Background: Amyloid-β (Aβ) is important in the etiology of Alzheimer’s disease (AD). Removal of Aβ from the brain is a major strategy for the prevention and treatment of AD. Objective: To clarify whether Aβ42 can be cleared by intestinal excretion and whether the gut microbiota (GM) can affect the excretory clearance of Aβ42 in the peripheral blood and intestines. Methods: Male 8-month-old C57BL6 mice were maintained on either normal chow or received broad-spectrum antibiotics in their drinking water for one week. Sterile saline, fluorescein isothiocyanate (FITC), or FITC-Aβ42 (fluorescein isothiocyanate-labeled amyloid-β42 peptides) was injected 1 h before sampling.
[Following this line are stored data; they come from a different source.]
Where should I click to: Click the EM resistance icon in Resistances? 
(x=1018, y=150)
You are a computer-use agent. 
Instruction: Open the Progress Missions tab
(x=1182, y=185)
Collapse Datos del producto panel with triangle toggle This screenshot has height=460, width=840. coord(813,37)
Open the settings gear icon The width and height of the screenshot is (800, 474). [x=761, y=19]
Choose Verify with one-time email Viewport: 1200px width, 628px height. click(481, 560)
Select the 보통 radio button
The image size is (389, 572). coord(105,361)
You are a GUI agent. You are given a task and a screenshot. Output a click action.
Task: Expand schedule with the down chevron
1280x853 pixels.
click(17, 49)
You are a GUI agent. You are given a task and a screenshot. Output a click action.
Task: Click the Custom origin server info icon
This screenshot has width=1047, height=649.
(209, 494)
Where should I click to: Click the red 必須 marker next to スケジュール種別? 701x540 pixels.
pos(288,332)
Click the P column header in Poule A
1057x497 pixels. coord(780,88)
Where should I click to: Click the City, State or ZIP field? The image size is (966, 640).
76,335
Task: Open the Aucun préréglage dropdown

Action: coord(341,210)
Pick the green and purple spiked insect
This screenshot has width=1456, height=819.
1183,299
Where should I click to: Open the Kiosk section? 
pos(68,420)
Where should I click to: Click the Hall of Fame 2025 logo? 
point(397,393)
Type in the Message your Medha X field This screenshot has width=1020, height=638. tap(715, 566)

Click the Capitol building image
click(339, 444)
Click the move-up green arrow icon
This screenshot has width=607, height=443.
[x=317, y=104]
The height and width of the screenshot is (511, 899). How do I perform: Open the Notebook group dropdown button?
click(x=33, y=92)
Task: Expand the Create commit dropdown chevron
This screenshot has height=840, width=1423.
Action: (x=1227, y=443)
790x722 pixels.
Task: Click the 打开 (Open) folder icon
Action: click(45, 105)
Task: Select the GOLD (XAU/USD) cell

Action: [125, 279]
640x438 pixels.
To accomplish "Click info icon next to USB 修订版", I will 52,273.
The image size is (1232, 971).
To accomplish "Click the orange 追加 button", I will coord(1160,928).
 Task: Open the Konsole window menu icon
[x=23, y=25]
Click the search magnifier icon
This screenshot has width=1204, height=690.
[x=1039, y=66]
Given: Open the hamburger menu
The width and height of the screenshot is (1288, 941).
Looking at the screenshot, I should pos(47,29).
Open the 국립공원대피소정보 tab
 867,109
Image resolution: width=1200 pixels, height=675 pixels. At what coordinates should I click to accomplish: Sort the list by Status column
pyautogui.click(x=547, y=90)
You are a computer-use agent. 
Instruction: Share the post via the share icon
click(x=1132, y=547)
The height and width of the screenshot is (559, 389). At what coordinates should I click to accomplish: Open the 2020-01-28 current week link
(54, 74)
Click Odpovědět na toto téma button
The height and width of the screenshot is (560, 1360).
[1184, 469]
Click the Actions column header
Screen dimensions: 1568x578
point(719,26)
Related changes of Aβ42 before and after injection were evaluated. Results: FITC-Aβ42 was injected into mice through the tail vein and could later be detected in feces. Furthermore, the fecal concentrations of FITC-Aβ42 were higher in mice that had been fed antibiotics to alter their GM than in normal mice. However, the FITC-Aβ42 concentrations in blood showed the opposite pattern. Conclusion: Aβ42 can be excreted into the intestinal lumen and is regulated by the GM.